Peter Jakubek via llvm-dev
2016-Apr-10 19:37 UTC
[llvm-dev] compler-rt, __aeabi_memcpy () possibly broken (ARM)
Hello, I recognized that compiler-rt's the implementation of __aeabi_memcpy simply branches to memcpy. The implementation of memcpy is not provided. So an externally provided memcpy () has to be used. (also applies to memmove, memset, memclr) On ARM I have seen implementations of memcpy () using floating-point registers (if compiled with NEON support). The is perfectly legal, as memcpy () only needs to comply with the Procedure Call Standard. According to this d0-d7, d16-d31 are scratch registers.
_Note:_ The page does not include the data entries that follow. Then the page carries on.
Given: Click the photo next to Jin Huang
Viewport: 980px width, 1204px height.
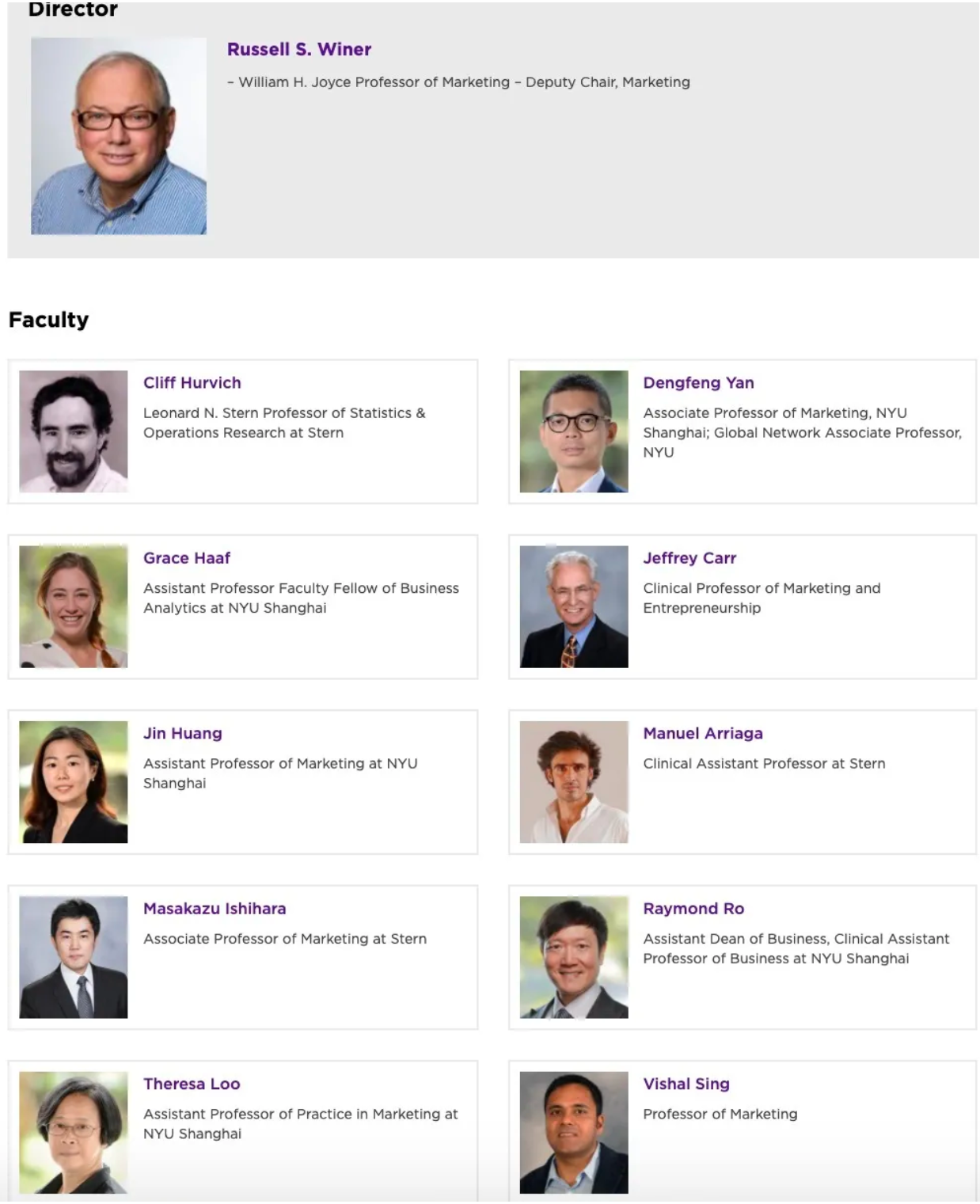Looking at the screenshot, I should tap(74, 782).
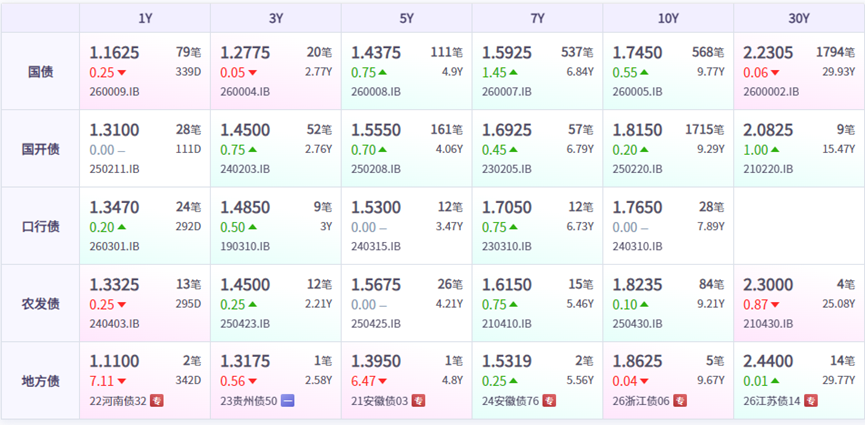Open bond code 2600002.IB
Viewport: 865px width, 425px height.
[771, 92]
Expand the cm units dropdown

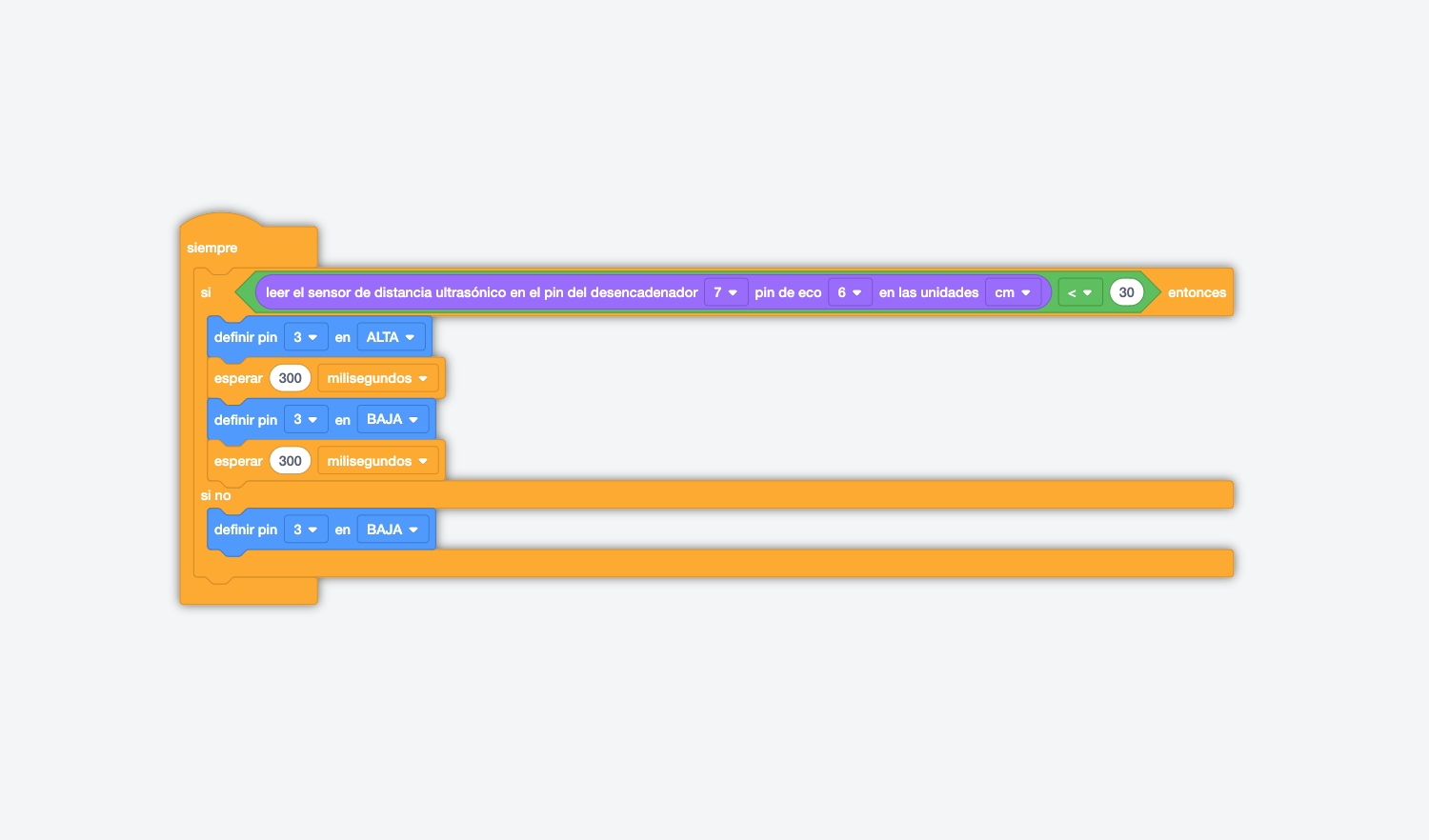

The situation is slightly different for __aeabi_memcpy (). The ABI spec explicitly states: "In general, implementations of these functions are allowed to corrupt only the integer core registers permitted to be corrupted by the [AAPCS] (r0-r3, ip, lr, and CPSR)." newlib addresses this by explicitly providing a separate implementation for __aeabi_memcpy () and memcpy (). But things can get messed up if compiler-rt's __aeabi_memcpy () is actually used. (with any memcpy () that clobbers flating-point registers.) The implementation of __aeabi_memcpy () in ARM's compiler 5 tool-chain also uses floating-point registers - but preserves the contents. So this one is ABI compliant. My conclusion is that the current implementation of compiler-rt can potentially introduce difficult to track down problems. Unless of course LLVM always can handle corrupted floating-point registers for all calls to __aeabi_memcpy (). Either the aeabi variants of memcpy, memmove, memset, memclr should be fixed or the stubs should removed from compiler-rt. Or am I getting it all wrong? Peter
Renato Golin via llvm-dev
2016-Apr-11 09:43 UTC
[llvm-dev] compler-rt, __aeabi_memcpy () possibly broken (ARM)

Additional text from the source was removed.